In a review of a book concerning the the sexual abuse crisis, canon lawyer Tom Doyle states that canon law is a legal system in service to a monarchy.  He is correct; the Roman Catholic Church is a monarchy. (NCR April24 - May7, 2015)  The Vatican II document on the Church, Lumen Gentium describes the Roman Catholic Church authority structure:

For in virtue of his office, that is, as Vicar of Christ and pastor of the       whole Church, the Roman Pontiff has full, supreme and universal power over the Church. And he can always exercise this power freely. (L.G. #22)
   But there is change in process.  The monologue of the Vatican monarchy is shifting to a dialogue.  Benevolent dictator Pope Francis considers evangelization as a way of making the Kingdom of God present in the world.  This is quite different than using evangelization as a tool of recruitment and condemnation.   What can we expect from Pope Francis?  Let’s look to a book published before he was elected Pope – On Heaven and Earth,  written with Rabbi Abraham Skorka, and also Pope Francis’ encyclical Evangelii Gaudium.


   The book On Heaven and Earth is a publication of some of the inter- religious discussions between two Argentineans, Cardinal Jorge Mario Bergoglio and a noted Rabbi and scholar, Abraham Skorka.  The book was originally published in 1995 eight years before Cardinal Bergoglio was elected Pope.

  The dialogue in the book indicates that both Skorka and Bergoglio were especially interested in issues of social justice.  Chapter 4 is on poverty.  Rabbi Skorka wrote:

All religions have a complete and absolute obligation with regards to fighting poverty.

To make his point Rabbi Skorka cited the Torah as commanding help for the needy.  Cardinal Bergoglio said Christianity inherited the Jewish tradition and referred to Chapter 26 of Mathew as the Christian mandate.
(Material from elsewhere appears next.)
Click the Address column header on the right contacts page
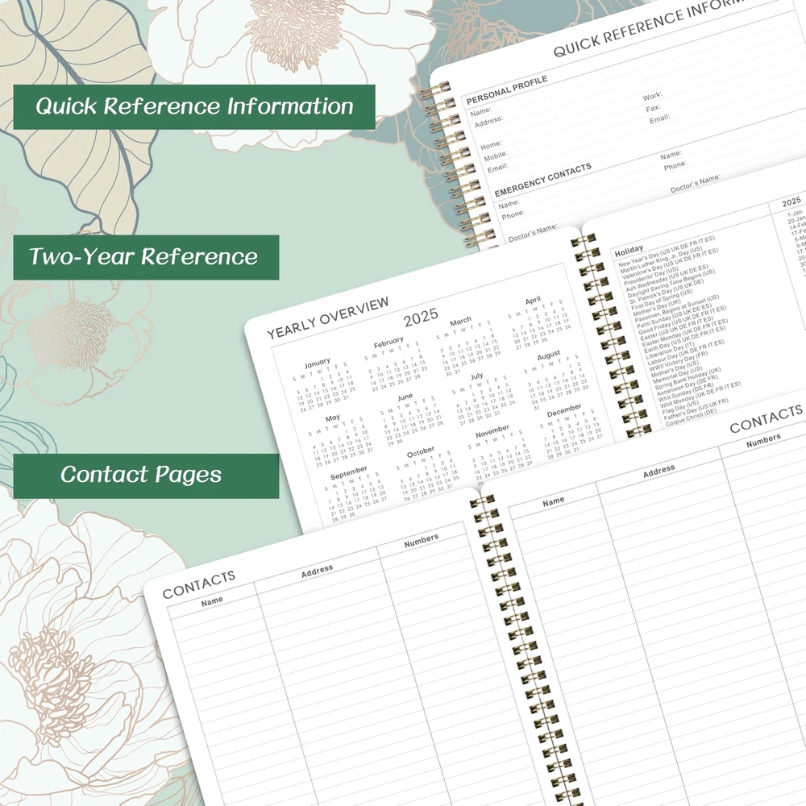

Both see working for the poor as a matter of justice - tzedek in Hebrew.  Bergoglio referred to the social doctrine of the Church and noted that it opposed economic liberalism (unrestrained capitalism).  He stated,

We have to seek opportunities and rights and strive for social benefits, dignified retirement, vacation time, rest and freedom of unions.

   Rabbi Skorka noted that in Argentina working for the poor was a shared work between Christians and Jews.  Skorka continued:

We do not proselytize; it is a real commitment to help our fellow man.
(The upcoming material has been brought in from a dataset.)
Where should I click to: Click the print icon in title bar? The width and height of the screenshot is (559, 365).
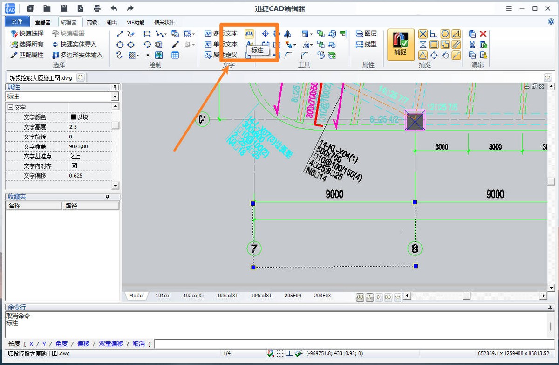pyautogui.click(x=97, y=8)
 Both agreed that political action for the poor must be free of personal or congregational political ambitions.   

   The religious leaders did not agree on everything, but emphasized the importance of respectful dialogue for the purpose of the Faith community working together for justice.
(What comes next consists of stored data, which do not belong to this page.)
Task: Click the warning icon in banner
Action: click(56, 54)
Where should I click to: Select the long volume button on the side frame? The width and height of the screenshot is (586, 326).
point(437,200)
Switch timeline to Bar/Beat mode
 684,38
   Bergoglio as Pope Francis wrote an Encyclical on Evangelization entitled The Joy of the Gospel.  The Encyclical emphasizes social justice and dialogue, and met with strong opposition from conservative Roman Catholics and business interests.  A hierarchy of truths emerges with God’s love for all and the responsibilities of loving God and your neighbor as primary.

   With this emphasis, a new but historical Kerygma (basic teaching) emerges.  The twentieth century Kerygma of European scripture scholars, such as Rudolph Bultman’s Jesus is Lord, is brought back to the basic law – love God and your neighbor.  (Dt. 6:4, Lev. 19:18, Lk. 10:25-28.)

   This change is subtle and nuanced so it doesn’t rate a headline, but it is clear.  For example, in a chapter of Evangelii Gaudium – entitled “Social Dialogue as a Contribution to Peace,” Pope Francis confronts the problem of evangelization of the Jews.  Francis minimizes the 20th century European concept of Kerygma proclaiming Jesus as Lord, and emphasizes that the Catholic Church and Judaism have - “a common concern for justice and the development of peoples.” (#249) What then is evangelization?  For the ‘Vicar of Christ …’ “Evangelization also involves the path of dialogue.” (#235)


   In their book of dialogue, On Heaven and Earth, with Rabbi Skorka, Cardinal Bergoglio clearly upholds the Roman Catholic Church’s position on woman priests, gay marriage, and abortion.  However this does not stop him from working for social justice with dissenters of such church doctrines.  In Evangelii Guadium Pope Francis insists on dialogue with the scientific community, with other Christians, the Jewish community, Muslims and non-believers in order to promote peace and the common good. (Chapter 4)

   A question arises:  will Pope Francis allow dialogue within the Roman Catholic Church?  Could there be a conference of theologians on women priests, et cetera?   Only time will tell.